◆美術評論家談
若手日本画家・黒岩善隆さんの描く日本画をはじめて目にしたとき、その画面から伝わってくる山々や樹々、流れる水の表現など、全てにこれだけの自然美を作品に表現できる作家がいたのかと新鮮に思ったのは言うまでもない。その作品からは水の流れ、そして全体に流れる空気、風が感じられるようで心地よい感動が伝わって来たのをはっきりと憶えている。
わが国には、世界に誇れる美しい自然がある。その自然は四季折々にその美しい世界を映し出し、見るわれわれの心をつかんで離さない。自然からは多くの恵みを受け、人々はその自然を大切にしてきた。

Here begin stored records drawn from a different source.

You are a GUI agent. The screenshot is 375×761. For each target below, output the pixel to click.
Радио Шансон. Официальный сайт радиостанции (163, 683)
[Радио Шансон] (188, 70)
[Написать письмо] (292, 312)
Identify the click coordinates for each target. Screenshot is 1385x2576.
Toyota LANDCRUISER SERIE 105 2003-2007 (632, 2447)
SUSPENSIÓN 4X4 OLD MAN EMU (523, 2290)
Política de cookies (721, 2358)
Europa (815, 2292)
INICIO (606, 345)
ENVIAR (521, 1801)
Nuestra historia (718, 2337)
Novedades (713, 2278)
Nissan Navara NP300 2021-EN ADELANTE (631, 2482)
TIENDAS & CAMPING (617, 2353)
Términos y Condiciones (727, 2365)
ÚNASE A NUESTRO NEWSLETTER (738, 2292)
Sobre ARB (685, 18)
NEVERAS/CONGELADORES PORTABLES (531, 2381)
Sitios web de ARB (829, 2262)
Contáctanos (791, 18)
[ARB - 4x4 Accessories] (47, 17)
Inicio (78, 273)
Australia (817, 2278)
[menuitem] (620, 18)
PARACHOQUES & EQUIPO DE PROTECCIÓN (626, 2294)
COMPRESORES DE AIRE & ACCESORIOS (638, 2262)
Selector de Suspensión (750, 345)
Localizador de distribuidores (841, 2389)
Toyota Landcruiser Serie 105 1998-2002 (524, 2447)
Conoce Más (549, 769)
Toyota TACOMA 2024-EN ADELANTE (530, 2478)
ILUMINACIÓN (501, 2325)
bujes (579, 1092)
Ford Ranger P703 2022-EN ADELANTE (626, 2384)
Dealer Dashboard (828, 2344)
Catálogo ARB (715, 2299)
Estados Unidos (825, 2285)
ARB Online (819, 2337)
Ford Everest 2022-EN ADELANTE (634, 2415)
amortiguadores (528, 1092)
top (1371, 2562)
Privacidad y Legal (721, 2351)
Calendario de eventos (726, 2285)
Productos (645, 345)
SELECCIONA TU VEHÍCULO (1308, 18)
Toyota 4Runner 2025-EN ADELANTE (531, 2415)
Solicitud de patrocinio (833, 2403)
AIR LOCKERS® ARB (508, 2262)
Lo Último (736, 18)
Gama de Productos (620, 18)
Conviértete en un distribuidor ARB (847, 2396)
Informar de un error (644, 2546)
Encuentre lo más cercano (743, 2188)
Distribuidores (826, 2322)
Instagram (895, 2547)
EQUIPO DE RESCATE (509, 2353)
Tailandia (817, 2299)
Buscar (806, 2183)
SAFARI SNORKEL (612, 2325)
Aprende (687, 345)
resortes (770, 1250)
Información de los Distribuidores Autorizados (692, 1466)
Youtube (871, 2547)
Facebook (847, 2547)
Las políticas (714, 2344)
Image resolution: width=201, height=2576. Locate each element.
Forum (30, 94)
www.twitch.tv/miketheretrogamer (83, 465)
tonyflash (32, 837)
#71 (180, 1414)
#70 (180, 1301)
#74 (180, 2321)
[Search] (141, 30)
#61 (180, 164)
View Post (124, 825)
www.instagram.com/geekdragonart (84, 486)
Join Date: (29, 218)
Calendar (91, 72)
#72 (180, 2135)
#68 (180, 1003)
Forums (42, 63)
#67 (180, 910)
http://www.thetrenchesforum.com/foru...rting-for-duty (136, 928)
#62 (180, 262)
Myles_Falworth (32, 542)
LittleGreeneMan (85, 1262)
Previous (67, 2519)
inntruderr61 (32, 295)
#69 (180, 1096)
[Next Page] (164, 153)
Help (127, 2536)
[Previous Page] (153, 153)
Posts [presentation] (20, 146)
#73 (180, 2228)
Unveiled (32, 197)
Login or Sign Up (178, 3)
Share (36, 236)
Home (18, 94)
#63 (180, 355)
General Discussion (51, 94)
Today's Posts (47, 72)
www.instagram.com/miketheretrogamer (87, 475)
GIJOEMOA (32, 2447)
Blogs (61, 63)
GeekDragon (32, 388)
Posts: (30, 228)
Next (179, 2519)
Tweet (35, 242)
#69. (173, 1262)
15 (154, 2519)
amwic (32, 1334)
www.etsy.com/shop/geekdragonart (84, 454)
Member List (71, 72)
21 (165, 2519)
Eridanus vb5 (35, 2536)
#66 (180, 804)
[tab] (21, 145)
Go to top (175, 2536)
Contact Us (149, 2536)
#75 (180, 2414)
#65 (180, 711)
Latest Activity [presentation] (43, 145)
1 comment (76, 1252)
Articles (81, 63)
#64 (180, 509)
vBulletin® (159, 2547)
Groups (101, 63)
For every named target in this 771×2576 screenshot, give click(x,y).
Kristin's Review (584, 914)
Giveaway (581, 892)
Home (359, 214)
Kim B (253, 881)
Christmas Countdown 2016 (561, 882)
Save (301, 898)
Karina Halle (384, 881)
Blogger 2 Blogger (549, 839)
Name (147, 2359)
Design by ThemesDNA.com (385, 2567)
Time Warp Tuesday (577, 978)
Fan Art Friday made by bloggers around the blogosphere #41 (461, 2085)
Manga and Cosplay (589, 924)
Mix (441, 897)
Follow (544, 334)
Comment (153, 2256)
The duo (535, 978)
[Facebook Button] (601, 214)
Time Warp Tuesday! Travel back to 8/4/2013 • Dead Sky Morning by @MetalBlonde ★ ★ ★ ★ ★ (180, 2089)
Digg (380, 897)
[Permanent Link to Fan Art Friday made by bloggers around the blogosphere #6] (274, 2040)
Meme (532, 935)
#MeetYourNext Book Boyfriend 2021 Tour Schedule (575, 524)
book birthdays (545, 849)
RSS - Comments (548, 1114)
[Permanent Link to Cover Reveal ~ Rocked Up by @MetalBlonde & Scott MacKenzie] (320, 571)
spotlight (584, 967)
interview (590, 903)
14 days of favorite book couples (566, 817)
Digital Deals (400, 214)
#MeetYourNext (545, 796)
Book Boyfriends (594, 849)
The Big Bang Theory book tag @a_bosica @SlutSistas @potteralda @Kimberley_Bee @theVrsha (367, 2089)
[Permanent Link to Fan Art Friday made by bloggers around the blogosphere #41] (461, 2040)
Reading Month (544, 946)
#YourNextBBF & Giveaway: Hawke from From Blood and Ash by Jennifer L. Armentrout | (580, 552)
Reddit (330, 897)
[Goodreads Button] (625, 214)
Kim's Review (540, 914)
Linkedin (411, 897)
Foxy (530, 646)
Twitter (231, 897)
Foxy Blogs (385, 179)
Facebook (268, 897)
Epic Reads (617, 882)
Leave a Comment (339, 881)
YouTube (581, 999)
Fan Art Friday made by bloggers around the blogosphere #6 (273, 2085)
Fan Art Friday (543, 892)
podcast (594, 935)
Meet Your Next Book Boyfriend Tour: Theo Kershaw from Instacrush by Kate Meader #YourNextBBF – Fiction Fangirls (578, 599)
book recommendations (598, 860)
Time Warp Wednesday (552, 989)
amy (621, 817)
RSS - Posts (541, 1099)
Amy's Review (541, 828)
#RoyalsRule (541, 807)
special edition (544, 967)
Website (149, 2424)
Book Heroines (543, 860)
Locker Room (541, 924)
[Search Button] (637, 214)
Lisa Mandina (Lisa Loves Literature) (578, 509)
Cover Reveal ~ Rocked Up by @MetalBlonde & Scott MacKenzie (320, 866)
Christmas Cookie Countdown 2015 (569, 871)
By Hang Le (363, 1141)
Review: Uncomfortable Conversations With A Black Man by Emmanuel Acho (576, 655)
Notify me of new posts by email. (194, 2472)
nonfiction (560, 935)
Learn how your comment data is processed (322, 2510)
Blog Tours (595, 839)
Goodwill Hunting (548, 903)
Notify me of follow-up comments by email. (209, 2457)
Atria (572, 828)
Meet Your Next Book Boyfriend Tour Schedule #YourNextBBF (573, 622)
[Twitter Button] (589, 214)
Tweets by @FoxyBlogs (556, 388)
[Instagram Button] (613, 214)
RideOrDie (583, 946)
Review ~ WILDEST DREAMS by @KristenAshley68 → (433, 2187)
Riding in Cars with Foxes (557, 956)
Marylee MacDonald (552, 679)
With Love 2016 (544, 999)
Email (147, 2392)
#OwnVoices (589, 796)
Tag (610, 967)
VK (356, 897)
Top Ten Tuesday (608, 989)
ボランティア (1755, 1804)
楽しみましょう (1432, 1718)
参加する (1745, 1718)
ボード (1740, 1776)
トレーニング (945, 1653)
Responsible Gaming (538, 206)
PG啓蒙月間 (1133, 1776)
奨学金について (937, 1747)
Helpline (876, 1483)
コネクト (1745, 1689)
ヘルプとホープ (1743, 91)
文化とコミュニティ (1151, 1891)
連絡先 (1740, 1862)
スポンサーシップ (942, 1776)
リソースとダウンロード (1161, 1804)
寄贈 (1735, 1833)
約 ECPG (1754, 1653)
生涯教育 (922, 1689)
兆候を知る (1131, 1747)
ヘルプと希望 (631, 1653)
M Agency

休みを利用して東京を後にし、ふと目をやった風景に見とれ、しばし時間を忘れたことはないだろうか・・・
時間に追われた東京の雑踏の中で仕事に忙殺されているわれわれにとってその景色ほど心の中まで洗われるものはない。その感動は日頃のストレスなど忘れさせてくれる。風景はそんな力をもっているものなのだ。
風景への憧れ・・・
尾瀬ヶ原のここは、至仏山の麓です。山からの風雪をまともに受けるため、ちょうど人が腰が引けながらも細々と寄り添いながら立っているように”ダケカンバ”が並んでいます。
尾瀬ヶ原は、5月初めでも山から吹き降ろす風がまだまだ冷たく感じますが、6月にもなりますと、時折り、何処か『春』を感じさせる、やわらかい、好い香りのする風が吹き始めます。厳しい冬の風雪に耐えたダケカンバはようやく訪れた春の風を感じ、ゆっくり、ほっと一息ついているように見えます。そして尾瀬ヶ原が春の風に包まれる頃、ダケカンバの息吹、そして尾瀬の息吹を感じ、いよいよ尾瀬ヶ原に水芭蕉が真っ白な花を飾ります。
やさしい画面より溢れ出る、水芭蕉に飾られた尾瀬ヶ原の、木々の息吹・やわらかく清々しい空気・優しい風の心地よい感動に浸り、その心地よい感動が、普段の荒涼とした時間をもやさしく包み込みます。